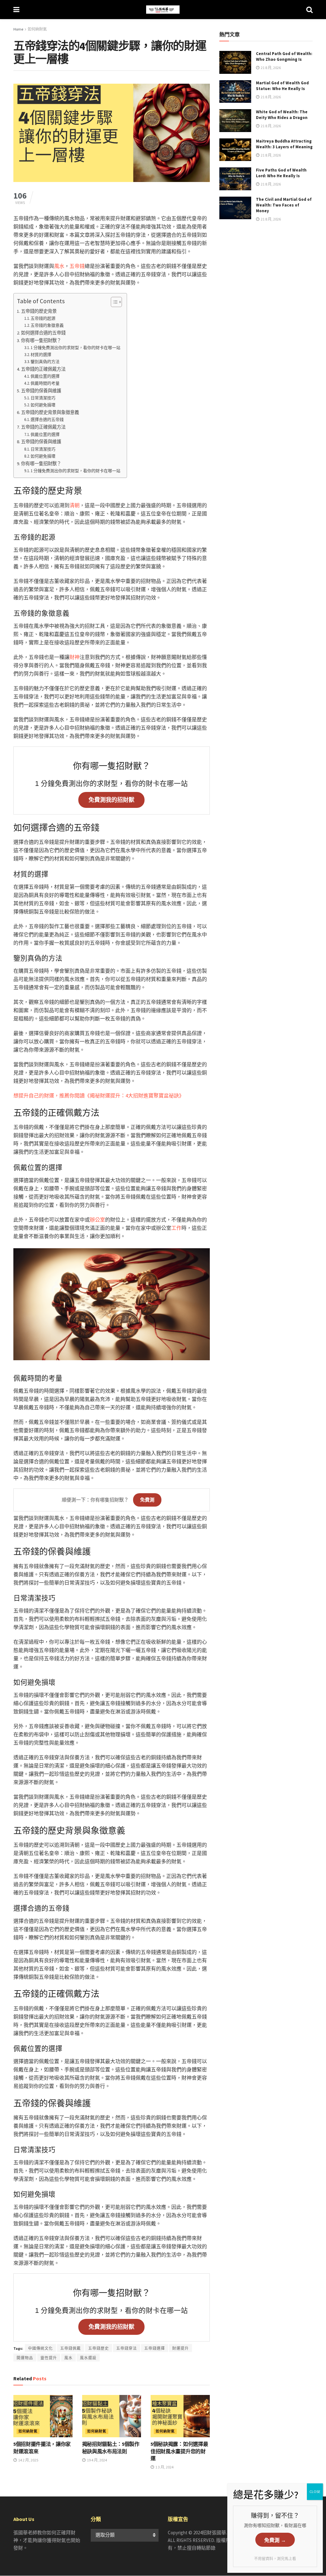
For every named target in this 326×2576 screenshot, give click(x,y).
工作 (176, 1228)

+ + + + + + +

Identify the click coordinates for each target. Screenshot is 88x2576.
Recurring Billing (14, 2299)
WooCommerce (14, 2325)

+ + + + + + +

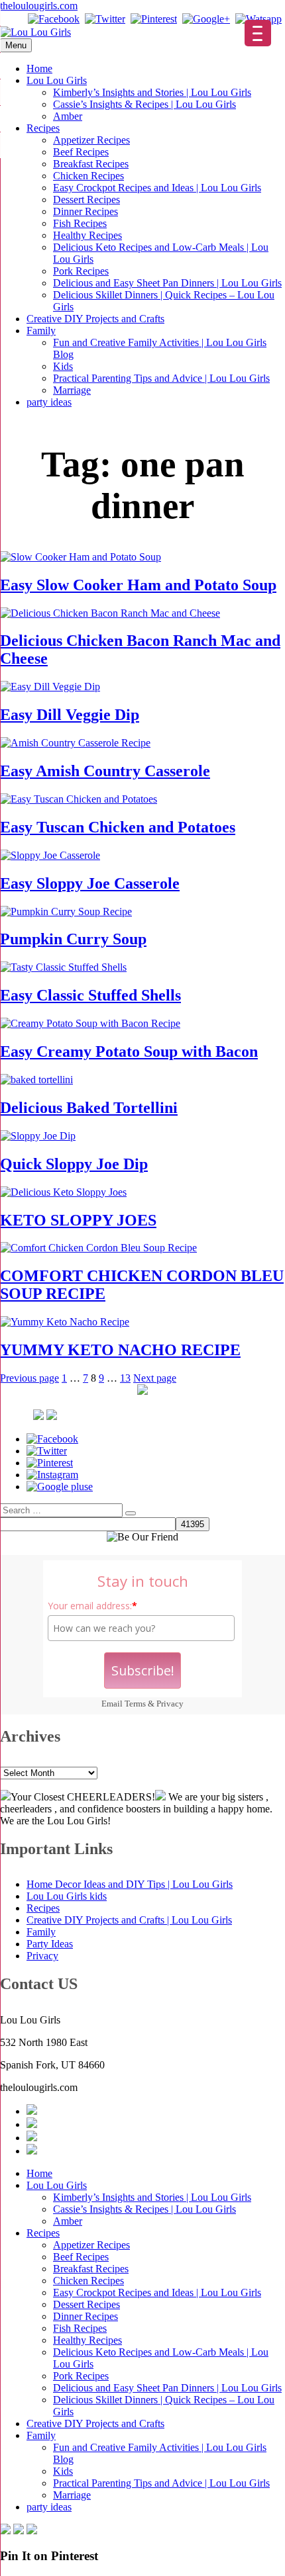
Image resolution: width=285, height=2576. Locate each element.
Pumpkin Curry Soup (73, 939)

+ + + + + + +

REQUIRED ACTION: Find each line in the records above that contains "click", and copy it.

WRITTEN SOLUTION:
For every named target in this 326×2576 screenshot, give click(x,y).
Identify the click coordinates for each target. Screenshot is 88x2576.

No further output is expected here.